====== SOURCE DATA ======

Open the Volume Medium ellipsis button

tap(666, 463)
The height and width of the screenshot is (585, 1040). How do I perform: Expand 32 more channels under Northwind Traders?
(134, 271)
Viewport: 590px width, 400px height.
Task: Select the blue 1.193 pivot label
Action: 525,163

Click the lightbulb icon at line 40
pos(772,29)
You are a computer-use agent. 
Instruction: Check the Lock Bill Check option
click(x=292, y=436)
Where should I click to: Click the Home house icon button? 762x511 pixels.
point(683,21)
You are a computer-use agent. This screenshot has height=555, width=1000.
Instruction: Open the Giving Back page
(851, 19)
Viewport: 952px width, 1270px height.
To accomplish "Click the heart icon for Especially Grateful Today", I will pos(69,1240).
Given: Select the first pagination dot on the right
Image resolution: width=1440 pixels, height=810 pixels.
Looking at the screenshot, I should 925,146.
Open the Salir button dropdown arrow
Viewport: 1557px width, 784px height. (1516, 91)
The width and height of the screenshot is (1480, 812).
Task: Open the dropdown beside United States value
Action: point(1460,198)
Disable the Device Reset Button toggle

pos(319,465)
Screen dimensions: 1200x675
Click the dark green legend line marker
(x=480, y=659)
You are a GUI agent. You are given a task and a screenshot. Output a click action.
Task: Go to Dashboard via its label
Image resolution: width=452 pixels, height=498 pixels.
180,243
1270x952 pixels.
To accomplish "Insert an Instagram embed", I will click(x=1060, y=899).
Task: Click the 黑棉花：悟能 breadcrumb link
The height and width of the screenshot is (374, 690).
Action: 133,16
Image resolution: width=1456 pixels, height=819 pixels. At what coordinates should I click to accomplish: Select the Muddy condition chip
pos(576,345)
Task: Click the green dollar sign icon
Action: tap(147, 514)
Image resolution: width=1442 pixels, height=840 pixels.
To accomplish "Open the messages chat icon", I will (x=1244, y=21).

======

#### WHAT THE TASK ASKS
Can you reproduce verbatim everything in the listing from its very first line down through the line containing "click(x=292, y=436)", including that final line, and nothing else?

#### SOLUTION TO THIS TASK
Open the Volume Medium ellipsis button

tap(666, 463)
The height and width of the screenshot is (585, 1040). How do I perform: Expand 32 more channels under Northwind Traders?
(134, 271)
Viewport: 590px width, 400px height.
Task: Select the blue 1.193 pivot label
Action: 525,163

Click the lightbulb icon at line 40
pos(772,29)
You are a computer-use agent. 
Instruction: Check the Lock Bill Check option
click(x=292, y=436)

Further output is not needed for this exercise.